The perception of negative Maori statistics and outcomes "is not really a narrative of who we want to be but of the challenges we face", she said.

"The new pathology will be: it is normal to be Maori, healthy, prosperous, educated and connected. That is not the story most people hear today."


In reality, Maori had "a developing economy within a developed economy" and "business as usual" models were not working, she said.

The solution to overcoming "arrested development" lay in creating development models based on he tangata, he whenua and he oranga - the people, their assets and their well-being, Ms Price said.

Ngai Takoto Runanga chief executive Rangitane Marsden spoke about the sustainable use of post-Waitangi Treaty settlements - which were "opportunities on a massive scale".

Maori were the economy until 1840; owning mills, farms, ships, export and import industries, and working in collective models, Mr Marsden said.

Sixty years ago, Maori assets had dwindled to very little but today included land, farms, forestry, tourism and property, he said.

"We need to get over ourselves and talk about collaboration ... Individually we are not going to be economic powerhouses but collectively we can be."

Mr Marsden cited "te hiku" models where primary industries, such as farming, were controlled by the iwi landowners. Iwi should no longer just be owners leasing their land to others but needed to create "effective partnerships where we're on an even footing", he said.

Iwi needed to take control from grassroots stock to processing, branding, marketing and exporting the product.

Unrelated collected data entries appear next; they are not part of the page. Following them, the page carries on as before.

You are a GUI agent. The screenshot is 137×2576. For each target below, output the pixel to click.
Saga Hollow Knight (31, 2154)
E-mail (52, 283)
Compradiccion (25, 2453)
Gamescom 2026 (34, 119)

That meant investing in the value-added end products, as well as research and development along the way - tapping into the science of the tree, as well as growing it, Mr Marsden said.

"How do we broker the conversation between Maori and non-Maori about the emerging economy?"

He said some people would be uncomfortable about the "way of the future".

"It doesn't have to be seen as threatening or frightening, but (Waitangi Treaty) settlements and the investment of them should have the ability to grow Northland's economy."